XPlane2Blender icon indicating copy to clipboard operation
XPlane2Blender copied to clipboard

249: Any string value from 2.49 may result in UnicodeDecodeError

Open tngreene opened this issue 5 years ago • 7 comments

I thought that only some Image Datablock names were haunted, but it turns out other ones can be too.

Observe this print out from colmita's example.

File "C:\Users\Ted\AppData\Roaming\Blender Foundation\Blender\2.79\scripts\addons\io_xplane2blender\xplane_249_converter\xplane_249_material_converter.py", line 515, in <lambda>
    sorted_ll_mats = sorted(filter(lambda m:m.name.startswith(new_name), bpy.data.materials), key=get_ll_index)
UnicodeDecodeError: 'utf-8' codec can't decode byte 0xfc in position 9: invalid start byte

If it can truely be during the access of any datablock name that this can happen, and not just image datablocks and material datablocks, we could have a huge problem.
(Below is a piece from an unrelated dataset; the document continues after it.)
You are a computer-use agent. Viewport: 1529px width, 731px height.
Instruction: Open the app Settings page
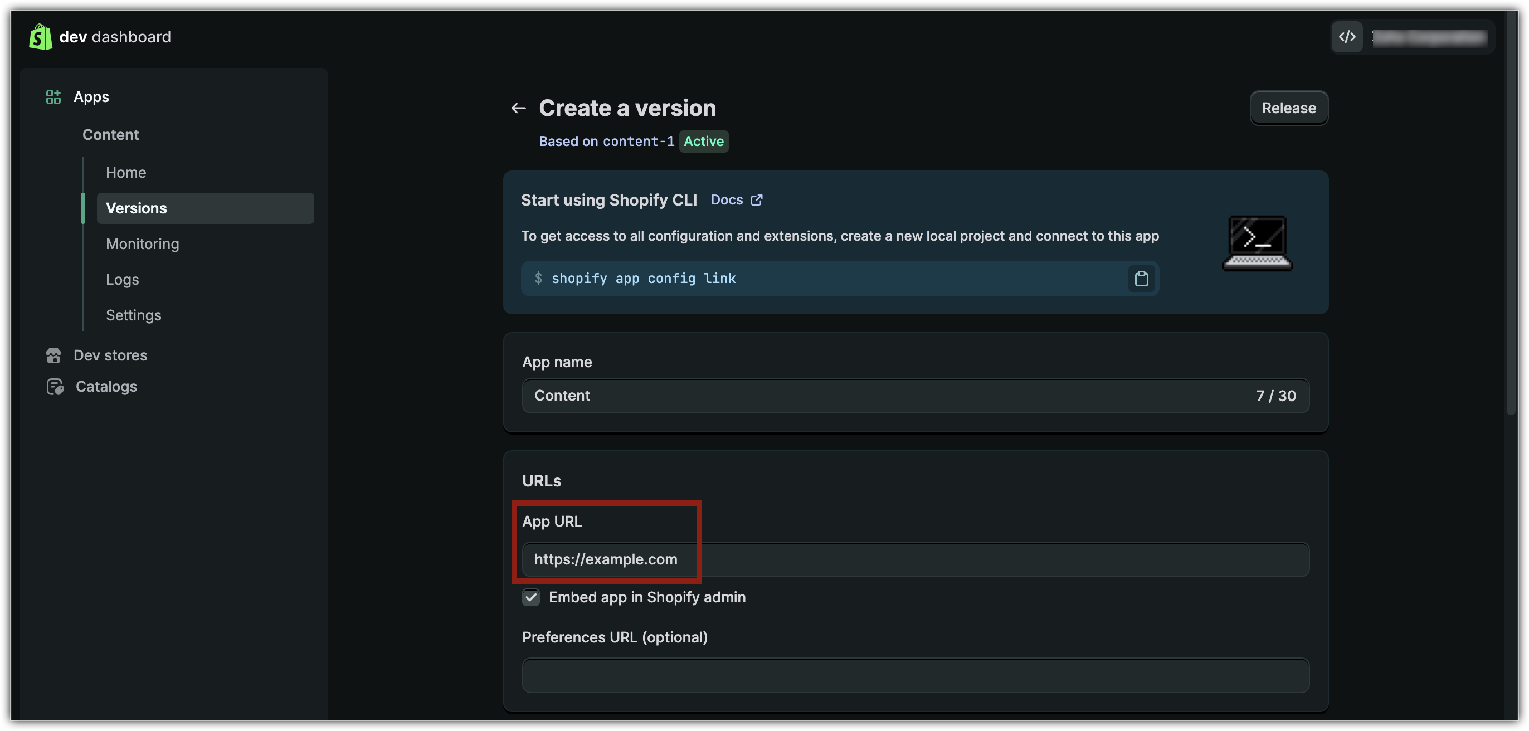click(134, 315)
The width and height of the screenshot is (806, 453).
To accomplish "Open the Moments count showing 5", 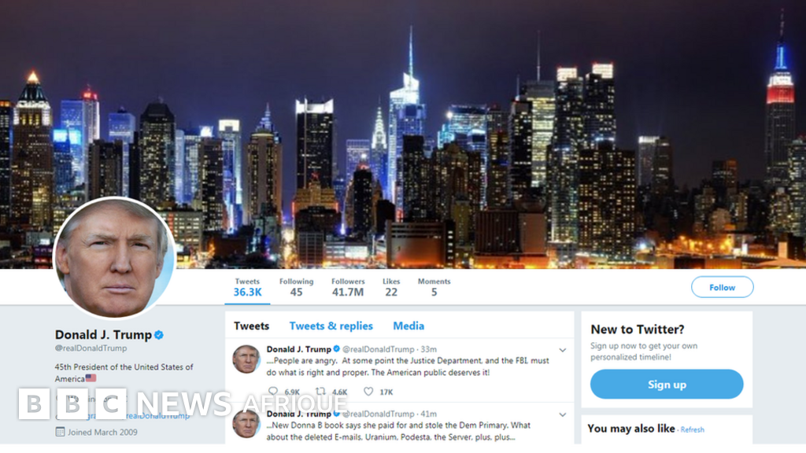I will [x=434, y=288].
After all, from my basic experimenting, we can't re-assaign the data with python because that counts as access!

Maybe we could do some sort of giant loop through every datablock's name, test the name, and if it fails warn the user that "the X type datablock after [the last one that worked] is haunted has a bad name and should be changed."

Maybe there will be some kind of pattern we can find, or a ctypes solution to get the name without Python (so many tears).
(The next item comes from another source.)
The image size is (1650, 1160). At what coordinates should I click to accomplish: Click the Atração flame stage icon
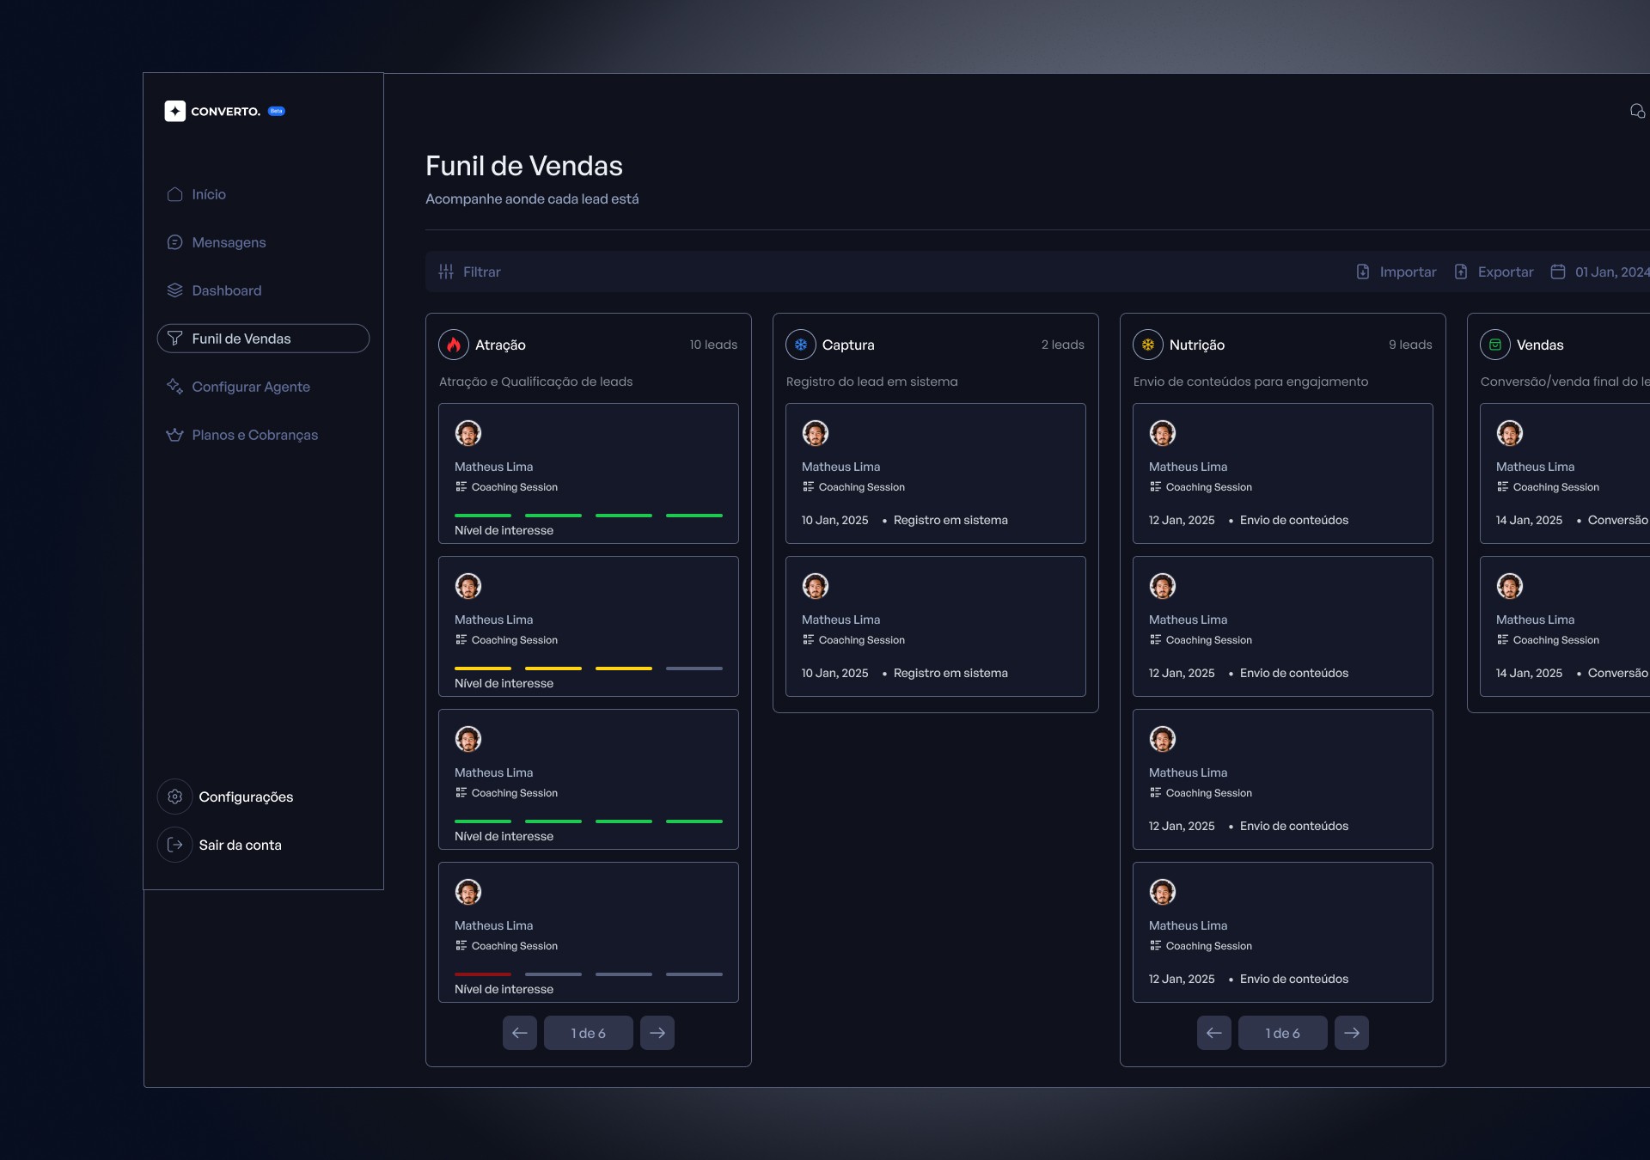pos(454,345)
We can't put a UnicodeDecodeError exception around every name access!

tngreene avatar Sep 20 '19 17:09 tngreene

Found another in yusuke's example.

  File "C:\Users\Ted\AppData\Roaming\Blender Foundation\Blender\2.79\scripts\addons\io_xplane2blender\xplane_249_converter\xplane_249_manip_decoder.py", line 356, in _getmanipulator
    manipulator_dict[manipulator_type][real_ondrej_attr_key] = prop.value
UnicodeDecodeError: 'utf-8' codec can't decode byte 0x81 in position 7: invalid start byte
~

manipulator_type comes from Blender data manipulator_type = obj.game.properties['manipulator_type'].value real_ondrej_attr_key comes from our own dictionary from getManipulators()

So, basically, any string in a 2.49 file is dangerous.
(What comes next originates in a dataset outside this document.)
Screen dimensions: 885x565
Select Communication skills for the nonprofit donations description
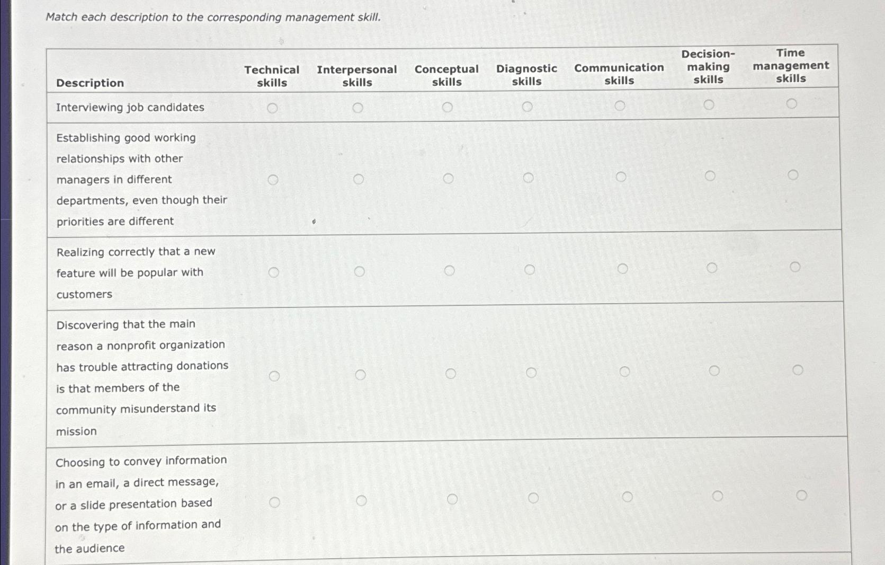(x=625, y=370)
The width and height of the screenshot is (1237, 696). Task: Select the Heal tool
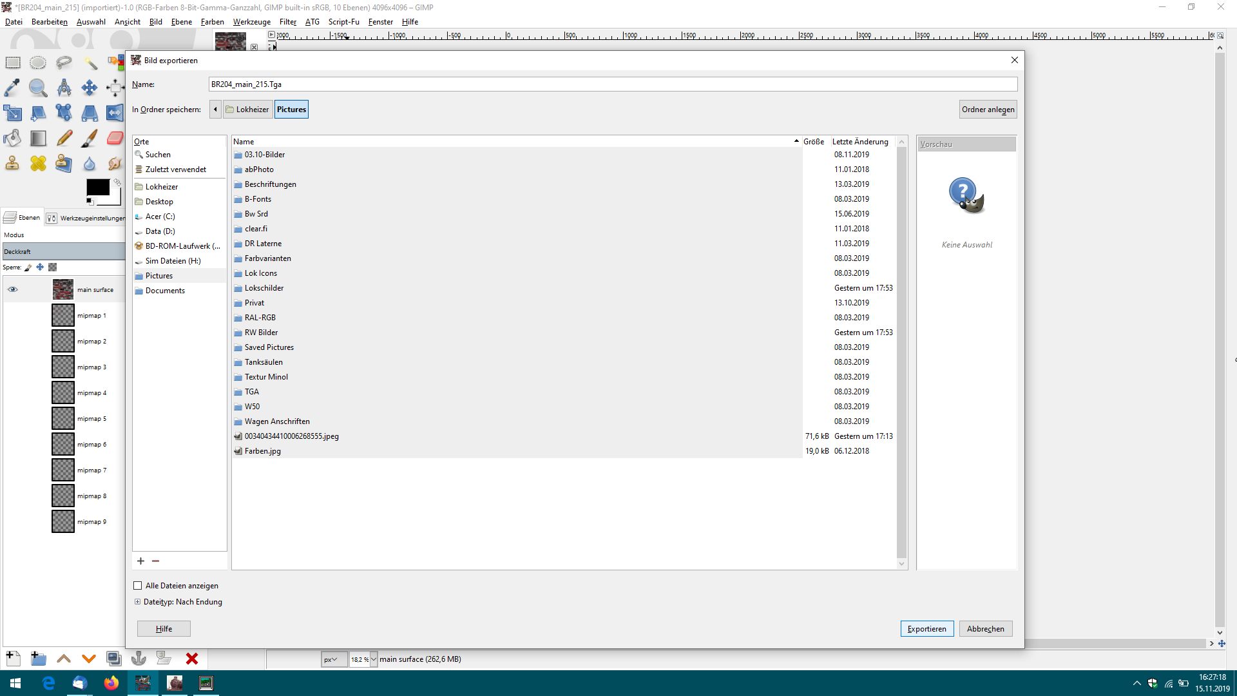(x=38, y=163)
tngreene avatar Sep 20 '19 17:09 tngreene

I'm curious what is going to happen on non-Windows builds. Curious = terrified.

tngreene avatar Sep 20 '19 17:09 tngreene

Steps:

Make a new 2.49 file, make a cube with the name abcdé. Conversion gives

    for search_obj in sorted(list(filter(lambda obj: obj.type == "MESH", search_objs)), key=lambda x: x.name):
UnicodeDecodeError: 'utf-8' codec can't decode byte 0xe9 in position 4: invalid continuation byte

Then, delete the trailing character. It converts fine.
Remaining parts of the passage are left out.